TASK STATEMENT
Copy out each line of the data that holds the word "agent".

DATA LISTING

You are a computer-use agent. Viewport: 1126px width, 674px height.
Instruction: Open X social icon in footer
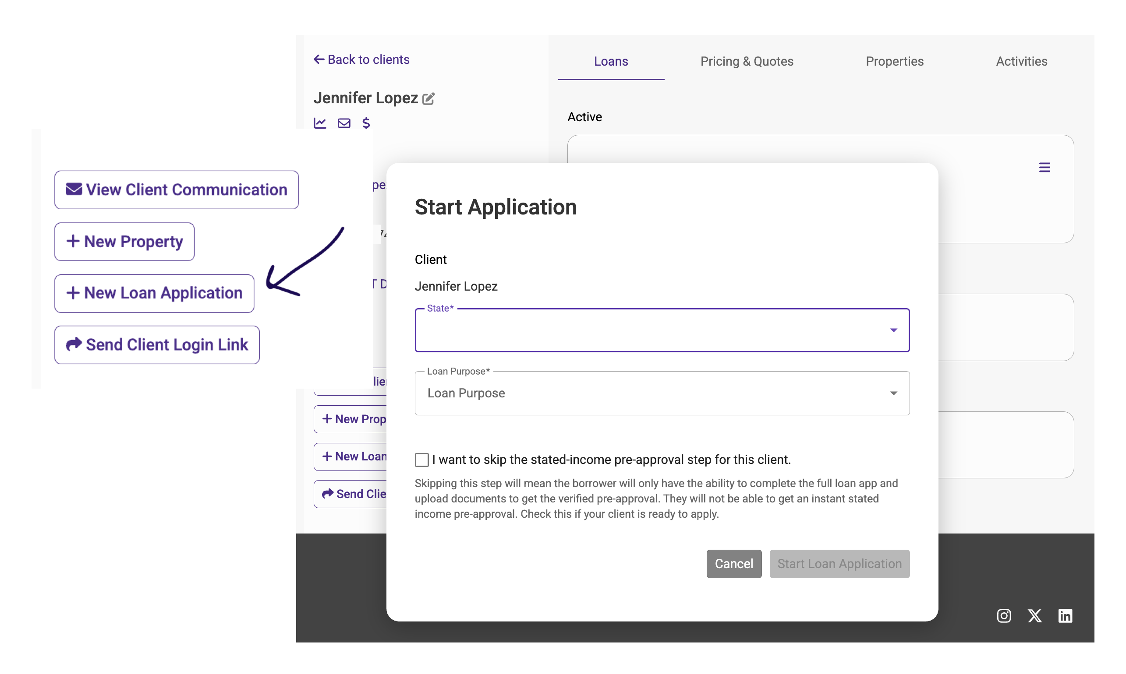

---

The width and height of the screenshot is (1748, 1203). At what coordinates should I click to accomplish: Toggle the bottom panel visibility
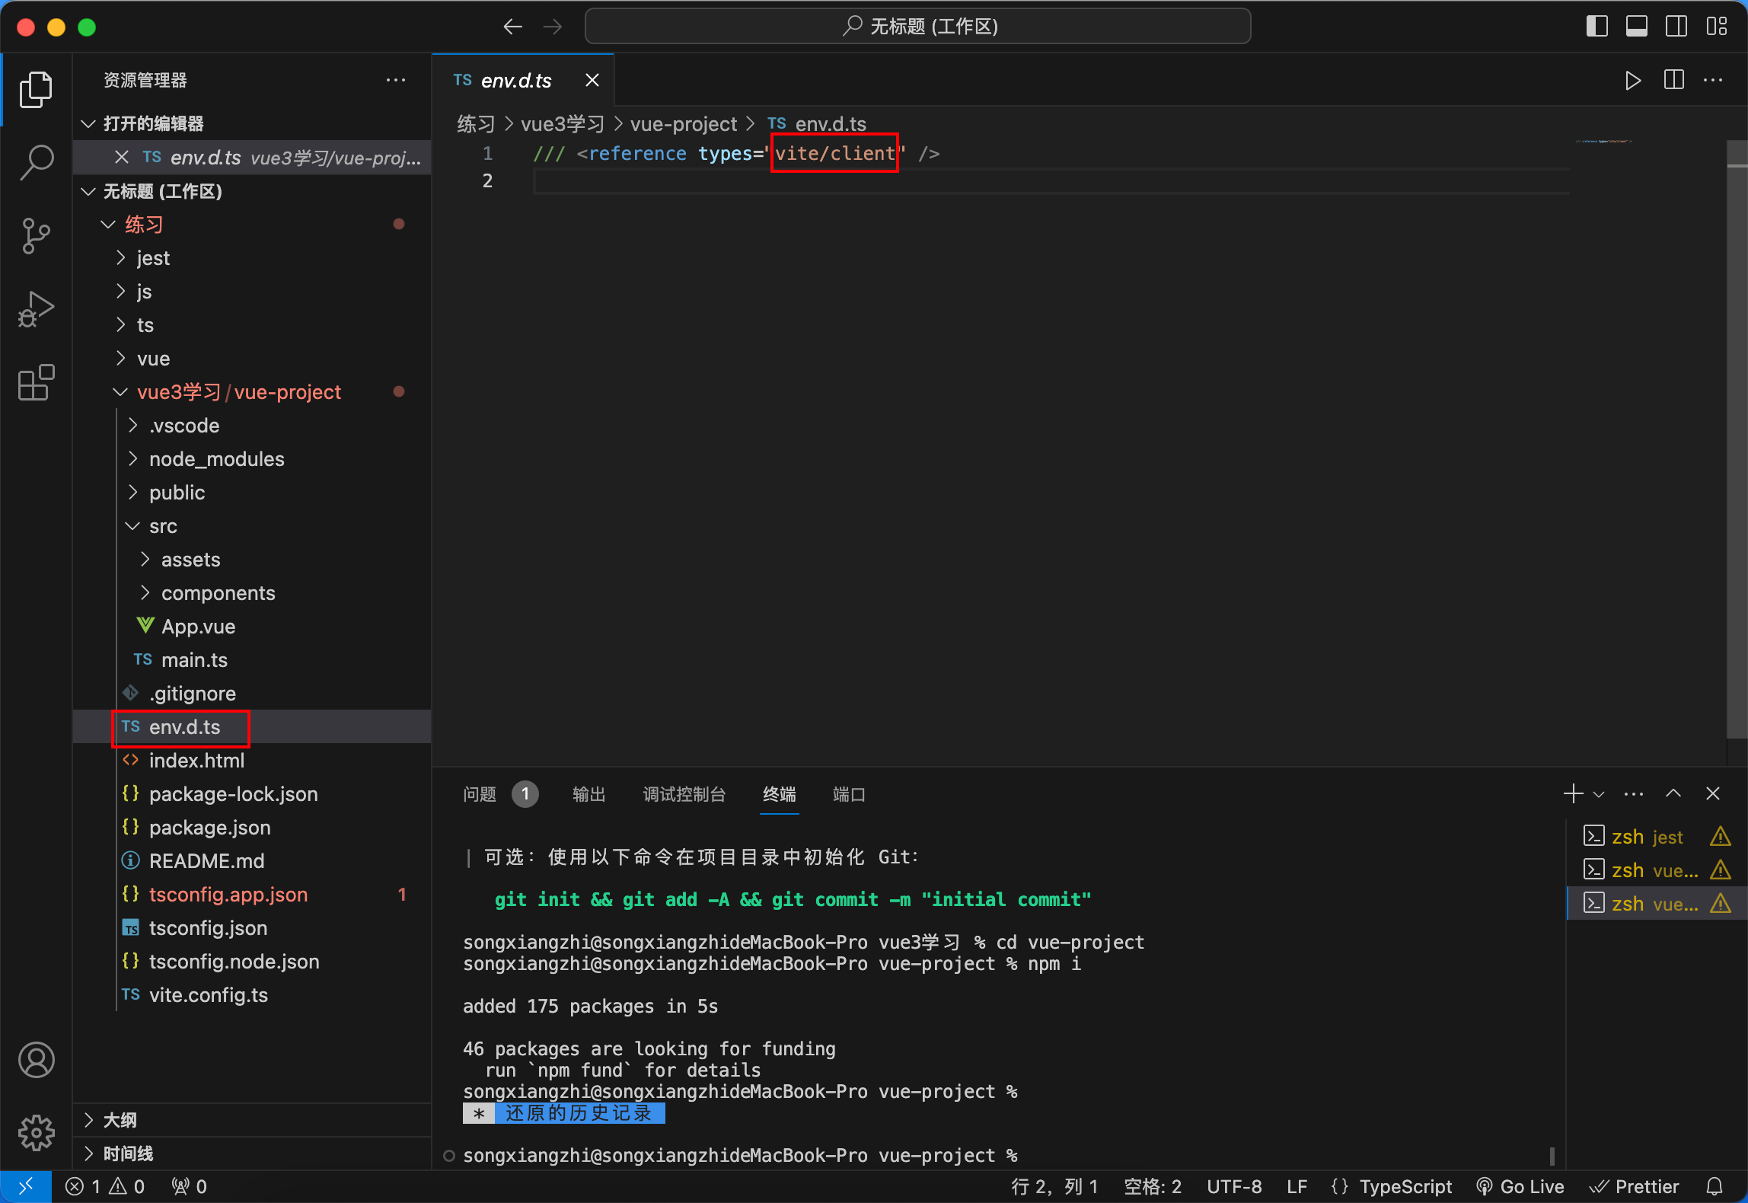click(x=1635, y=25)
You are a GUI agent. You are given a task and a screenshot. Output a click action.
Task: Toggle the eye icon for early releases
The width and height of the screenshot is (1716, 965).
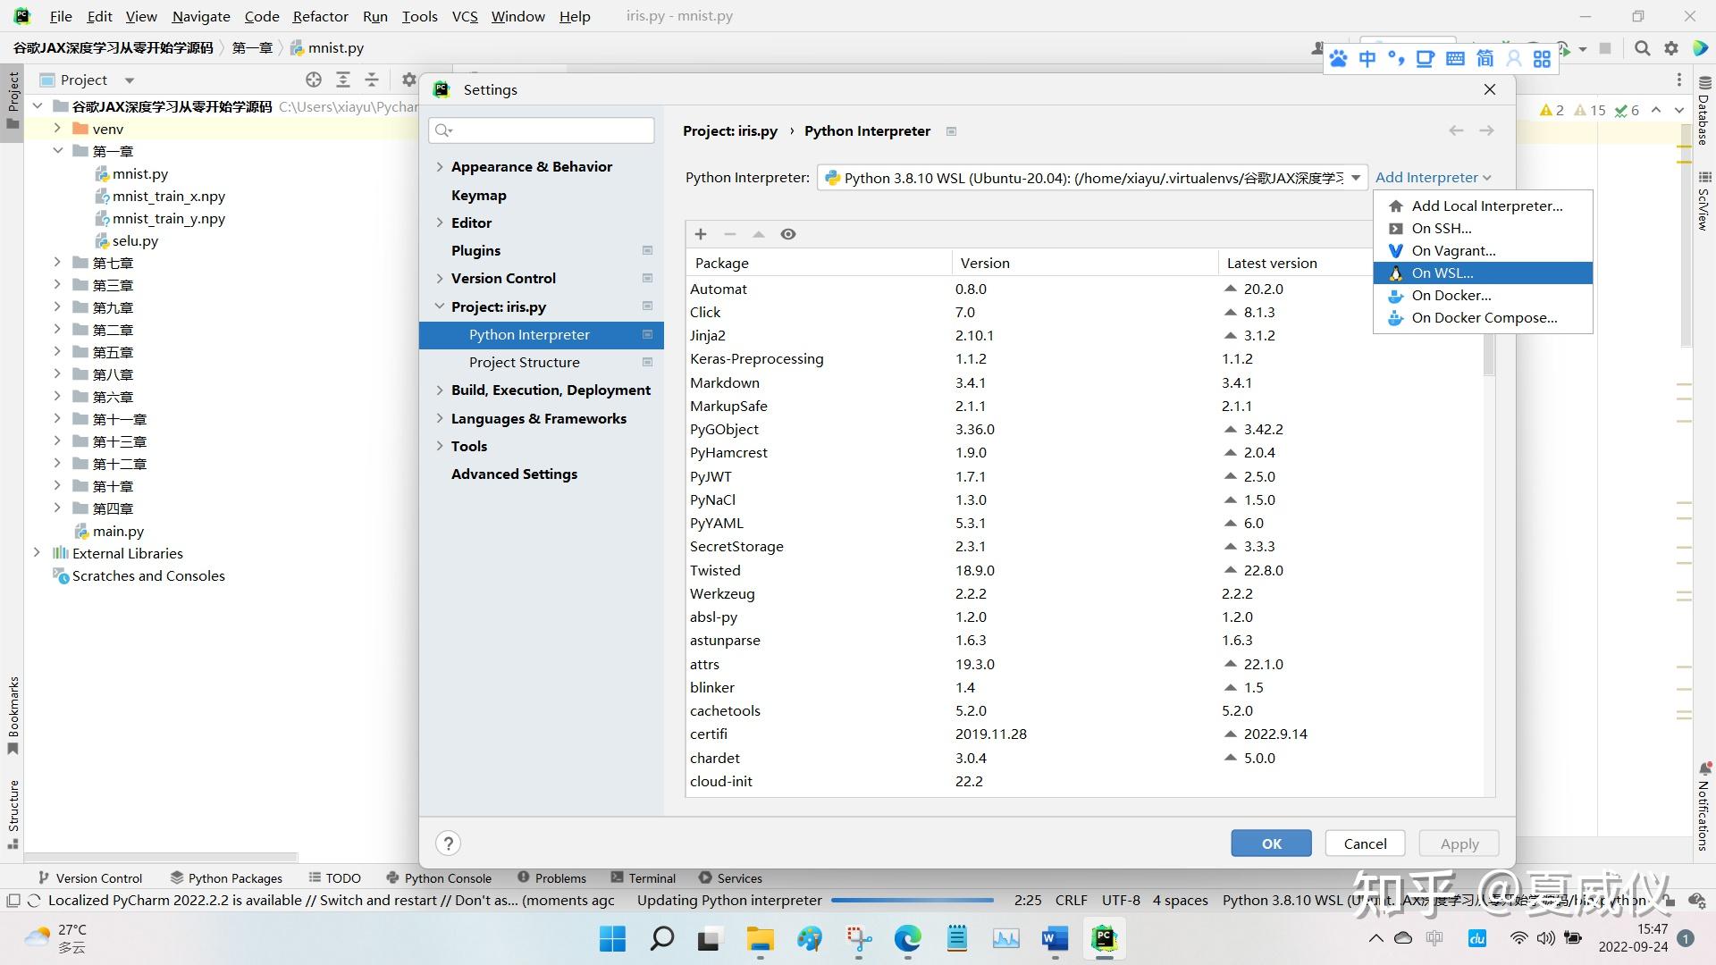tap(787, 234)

THE COMPLETED TASK
You are a computer-use agent. Viewport: 1126px width, 674px height.
You are a GUI agent. You are given a task and a screenshot. Output a click action.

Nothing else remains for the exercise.